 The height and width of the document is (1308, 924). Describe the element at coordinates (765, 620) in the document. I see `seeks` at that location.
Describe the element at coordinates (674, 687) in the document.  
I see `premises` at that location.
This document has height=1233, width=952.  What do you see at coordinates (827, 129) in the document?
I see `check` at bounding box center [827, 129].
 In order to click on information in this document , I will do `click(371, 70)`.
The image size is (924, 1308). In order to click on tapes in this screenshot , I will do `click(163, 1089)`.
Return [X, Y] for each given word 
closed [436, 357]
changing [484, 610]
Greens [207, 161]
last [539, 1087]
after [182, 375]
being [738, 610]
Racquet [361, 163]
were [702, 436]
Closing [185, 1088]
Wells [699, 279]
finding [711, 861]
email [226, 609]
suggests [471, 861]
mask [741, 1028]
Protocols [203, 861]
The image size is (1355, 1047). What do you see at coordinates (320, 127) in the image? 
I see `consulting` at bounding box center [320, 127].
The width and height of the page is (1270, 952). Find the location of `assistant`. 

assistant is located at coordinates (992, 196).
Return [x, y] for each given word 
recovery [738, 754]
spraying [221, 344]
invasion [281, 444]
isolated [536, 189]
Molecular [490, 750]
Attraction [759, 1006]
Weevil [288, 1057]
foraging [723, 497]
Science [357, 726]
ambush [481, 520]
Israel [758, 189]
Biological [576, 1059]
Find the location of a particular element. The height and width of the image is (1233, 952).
● ● ●
**Written instruction:**
Copy all of the lines above word for word, keeping every number, bracket, and line break unchanged.

**Expected output:**
 The height and width of the document is (1308, 924). Describe the element at coordinates (765, 620) in the document. I see `seeks` at that location.
Describe the element at coordinates (674, 687) in the document.  
I see `premises` at that location.
This document has height=1233, width=952.  What do you see at coordinates (827, 129) in the document?
I see `check` at bounding box center [827, 129].
 In order to click on information in this document , I will do `click(371, 70)`.
The image size is (924, 1308). In order to click on tapes in this screenshot , I will do `click(163, 1089)`.
Return [X, Y] for each given word 
closed [436, 357]
changing [484, 610]
Greens [207, 161]
last [539, 1087]
after [182, 375]
being [738, 610]
Racquet [361, 163]
were [702, 436]
Closing [185, 1088]
Wells [699, 279]
finding [711, 861]
email [226, 609]
suggests [471, 861]
mask [741, 1028]
Protocols [203, 861]
The image size is (1355, 1047). What do you see at coordinates (320, 127) in the image? 
I see `consulting` at bounding box center [320, 127].
The width and height of the page is (1270, 952). Find the location of `assistant`. 

assistant is located at coordinates (992, 196).
Return [x, y] for each given word 
recovery [738, 754]
spraying [221, 344]
invasion [281, 444]
isolated [536, 189]
Molecular [490, 750]
Attraction [759, 1006]
Weevil [288, 1057]
foraging [723, 497]
Science [357, 726]
ambush [481, 520]
Israel [758, 189]
Biological [576, 1059]
Find the location of a particular element. The height and width of the image is (1233, 952).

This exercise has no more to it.